Important Design
Important Design
Property from a Private American Collection
Auction Closed
December 12, 09:10 PM GMT
Estimate
500,000 - 700,000 USD
Lot Details
Description
Property from a Private American Collection
JORIS LAARMAN
"BONE" CHAIR
circa 2007
number 6 from an edition of 12
produced by Joris Laarman Lab, Amsterdam, The Netherlands
aluminum
impressed Joris Laarman and numbered 6/12
30 x 17¼ x 30⅜ in. (76.2 x 43.8 x 77.2 cm)
Friedman Benda, New York
Acquired from the above by the present owner, 2010
Adam Lindemann, Collecting Design, Cologne, 2010, p. 49
Ronald T. Labaco, Out of Hand: Materializing the Postdigital, London, 2013, pp. 31-35 (for the armchair from the “Bones” series)
Anita Star, ed., Joris Laarman Lab, exh. cat., Groninger Museum, Groningen, 2015, pp. 74-75 and 94-101
Anita Star, ed., Joris Laarman Lab, exh. cat., Cooper Hewitt, Smithsonian Design Museum, New York, 2017, pp. 6-7, 65, 70-73 and 313
Sotheby's would like to thank Anita Star for her assistance with the cataloguing of this lot.
The work of Joris Laarman meets at the intersection of technology and craftsmanship. Each work is created through a process of relentless experimentation and refinement, seeking new technologies and combining them with the artistry of the human hand. The “Bone” chair is perhaps the most widely recognizable model from the eponymous series, which also includes designs for an armchair, a chaise, a rocking chair, a bridge table and a bookshelf. In creating each model, Laarman implements early topology optimization algorithms, a technology relying on a software originally intended for the production of automotive chassis components and mimics organic and biological growth. Applied to the design of furniture, the software was refined and adapted to Laarman’s chosen mediums like aluminum.

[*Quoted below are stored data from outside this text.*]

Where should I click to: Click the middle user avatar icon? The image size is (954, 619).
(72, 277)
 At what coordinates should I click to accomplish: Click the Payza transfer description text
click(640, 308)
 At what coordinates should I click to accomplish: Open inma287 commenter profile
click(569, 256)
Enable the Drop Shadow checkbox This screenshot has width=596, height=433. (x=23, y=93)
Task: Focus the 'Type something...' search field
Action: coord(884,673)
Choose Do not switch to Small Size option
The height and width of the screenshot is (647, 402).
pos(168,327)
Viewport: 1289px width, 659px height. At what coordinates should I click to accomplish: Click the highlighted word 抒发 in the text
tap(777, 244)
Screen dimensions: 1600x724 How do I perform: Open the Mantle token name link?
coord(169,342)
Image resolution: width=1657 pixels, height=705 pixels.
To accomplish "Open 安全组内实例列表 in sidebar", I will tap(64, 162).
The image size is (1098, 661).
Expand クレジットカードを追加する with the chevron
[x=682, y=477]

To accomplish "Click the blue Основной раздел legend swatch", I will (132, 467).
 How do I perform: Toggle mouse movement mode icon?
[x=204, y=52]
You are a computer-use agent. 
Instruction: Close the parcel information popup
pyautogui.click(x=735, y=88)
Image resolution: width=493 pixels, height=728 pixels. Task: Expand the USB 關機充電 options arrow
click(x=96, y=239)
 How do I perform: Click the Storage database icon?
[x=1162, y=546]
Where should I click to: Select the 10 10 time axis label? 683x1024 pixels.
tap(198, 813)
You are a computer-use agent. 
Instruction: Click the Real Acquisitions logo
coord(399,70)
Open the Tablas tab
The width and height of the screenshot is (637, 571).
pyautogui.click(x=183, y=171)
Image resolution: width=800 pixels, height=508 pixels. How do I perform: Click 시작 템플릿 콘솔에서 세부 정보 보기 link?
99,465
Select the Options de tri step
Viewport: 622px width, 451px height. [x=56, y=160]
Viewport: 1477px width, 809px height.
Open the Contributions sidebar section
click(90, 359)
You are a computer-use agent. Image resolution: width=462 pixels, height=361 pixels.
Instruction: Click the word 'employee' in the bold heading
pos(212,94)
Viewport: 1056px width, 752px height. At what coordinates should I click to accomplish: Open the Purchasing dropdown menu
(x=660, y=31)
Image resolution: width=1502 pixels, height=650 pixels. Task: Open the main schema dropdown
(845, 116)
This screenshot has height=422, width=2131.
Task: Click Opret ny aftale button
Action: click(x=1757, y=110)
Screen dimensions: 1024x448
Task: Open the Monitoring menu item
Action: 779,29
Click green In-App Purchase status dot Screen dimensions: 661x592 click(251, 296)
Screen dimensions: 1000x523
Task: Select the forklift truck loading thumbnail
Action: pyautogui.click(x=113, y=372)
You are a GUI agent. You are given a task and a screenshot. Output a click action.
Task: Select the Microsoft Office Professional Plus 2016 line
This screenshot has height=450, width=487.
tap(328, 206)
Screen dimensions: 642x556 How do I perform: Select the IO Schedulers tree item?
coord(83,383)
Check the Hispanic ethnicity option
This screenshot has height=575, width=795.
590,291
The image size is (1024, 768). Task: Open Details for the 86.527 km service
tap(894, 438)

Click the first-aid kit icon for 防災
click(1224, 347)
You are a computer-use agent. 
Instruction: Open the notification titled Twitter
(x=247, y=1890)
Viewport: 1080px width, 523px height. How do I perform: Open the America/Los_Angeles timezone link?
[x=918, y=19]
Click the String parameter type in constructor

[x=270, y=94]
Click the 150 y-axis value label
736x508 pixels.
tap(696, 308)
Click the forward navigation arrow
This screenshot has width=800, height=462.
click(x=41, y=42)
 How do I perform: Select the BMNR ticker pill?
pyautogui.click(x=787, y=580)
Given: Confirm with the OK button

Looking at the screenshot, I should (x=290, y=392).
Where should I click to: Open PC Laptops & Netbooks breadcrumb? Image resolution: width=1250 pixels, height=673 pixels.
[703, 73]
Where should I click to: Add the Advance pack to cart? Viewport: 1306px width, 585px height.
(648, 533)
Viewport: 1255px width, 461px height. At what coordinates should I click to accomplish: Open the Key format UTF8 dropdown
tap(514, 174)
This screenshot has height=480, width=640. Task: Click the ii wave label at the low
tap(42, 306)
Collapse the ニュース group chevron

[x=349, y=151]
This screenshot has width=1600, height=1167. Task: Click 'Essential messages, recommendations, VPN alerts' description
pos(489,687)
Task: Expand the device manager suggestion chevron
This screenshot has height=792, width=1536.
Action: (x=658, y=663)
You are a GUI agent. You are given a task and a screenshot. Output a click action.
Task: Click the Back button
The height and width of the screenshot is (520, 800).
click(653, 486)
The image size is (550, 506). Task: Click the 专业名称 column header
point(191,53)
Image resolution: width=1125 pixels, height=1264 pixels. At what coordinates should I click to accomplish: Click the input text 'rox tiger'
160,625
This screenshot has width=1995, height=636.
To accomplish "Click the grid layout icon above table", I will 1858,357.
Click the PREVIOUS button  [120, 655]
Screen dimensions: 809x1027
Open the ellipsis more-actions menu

The “bones” after which the series was named is a reference to the constantly evolving structure of bone tissues that develop mass in reaction to stress. “Where trees have the ability to add material where strength is needed, bones have the ability to also reduce material where it is not,” notes Laarman. “Our digital age makes it possible to not just use nature as a stylistic reference, but to actually use the underlying principles to generate shapes like an evolutionary process.” Laarman originally received some resistance from manufacturers when he first introduced the idea. He sought to cast his “Bone” pieces in a single piece, which seemed impossible until he found an experimental workshop in the Netherlands. The workshop, specializing in 3D-printed metal castings, successfully cast the first “Bone” chair in aluminum in one piece. The model has since become emblematic of contemporary design, masterfully embodying the correlation between art, functionality and technology. Other editions of the chair are held in prestigious museum collections worldwide, including those of the Rijksmuseum in Amsterdam, the Museum of Modern Art in New York, the Museum für Kunst und Geweerde in Hamburg, the Centraal Museum in Utrecht and the Vitra Design Museum in Weil am Rhein.